Schau mal, Supermond!

Der Mond überstrahlt den Morgen und zieht alles an. Gestern schrieben sie vom Supermond, der auch noch pink werden soll. Nun steht das halbe Land um 5:30 Uhr auf. Weniger, um den Mond anzusehen, als um ihn zu fotografieren. Das Internet wird voller Mondbilder sein. Wenige gut, viele schlecht - eben einfach Mond. Mond hinter Haus, hinter Feld, Mond mit Mensch, Mond ohne Mensch. Hauptsache Mond. Das ist das Thema. Und wer verfehlt das schon gern. Mondsucht in Deutschland.

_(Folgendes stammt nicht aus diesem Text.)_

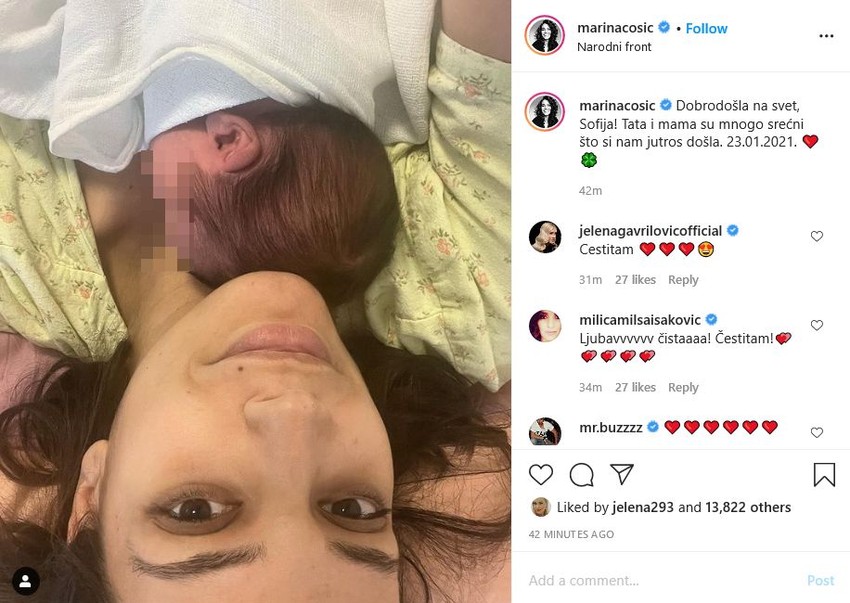Follow marinacosic
This screenshot has height=603, width=850.
[x=706, y=28]
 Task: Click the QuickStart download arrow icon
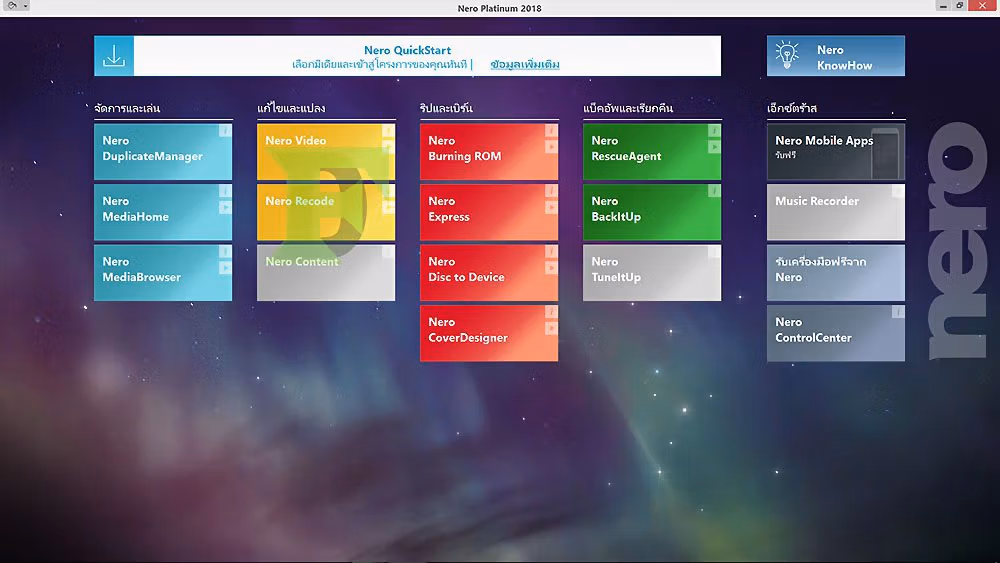click(114, 56)
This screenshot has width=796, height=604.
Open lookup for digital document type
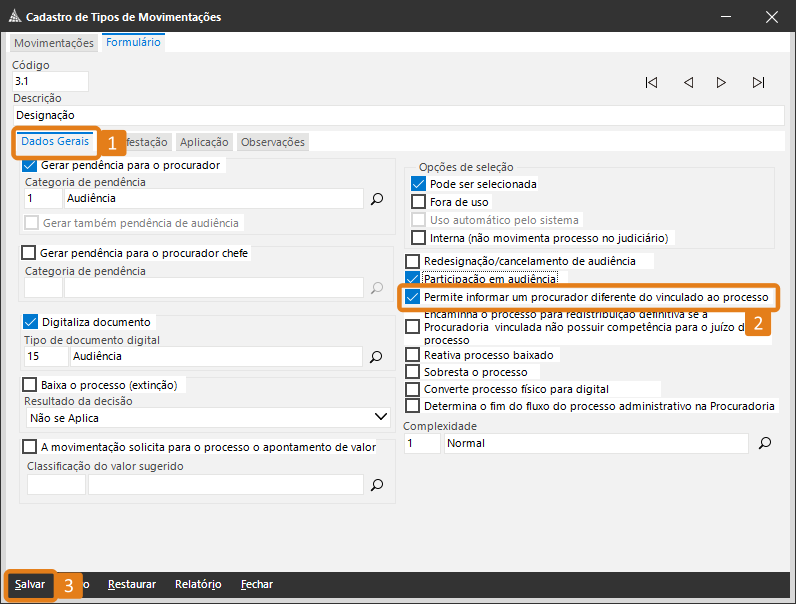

Ich erinnere mich an ein Spiel, das man gern mit Kindern treibt, denen man ein Stück Schokolade klauen möchte. Man sagt: "Da, ein Flugzeug." Das Kind schaut hin und schon kann man unbemerkt zugreifen. Fokusverschiebung, Aufmerksamkeitslenkung. "Da, ein pinker Mond."

Millionen Fotos werden ins Netz geladen und warten auf Bestätigigung. Daumen hoch oder Herzchen gedrückt; selten, weil das Bild so toll ist, meist, weil man den Absender kennt und ihm einen Gefallen tun möchte. Und der freut sich über jeden Klick - Bestätigung, Existenzbeweis. Der Mond ist da und ich, und all die Menschen, die uns beide lieben. Tausende Mondfotos durch die wir scrollen. Next - Like - Next - Like - Next! Wow, eine schwarz-weiß Version vom pinken Supermond. Wie außergewöhnlich - Love, Daumen, Kommentar - Next.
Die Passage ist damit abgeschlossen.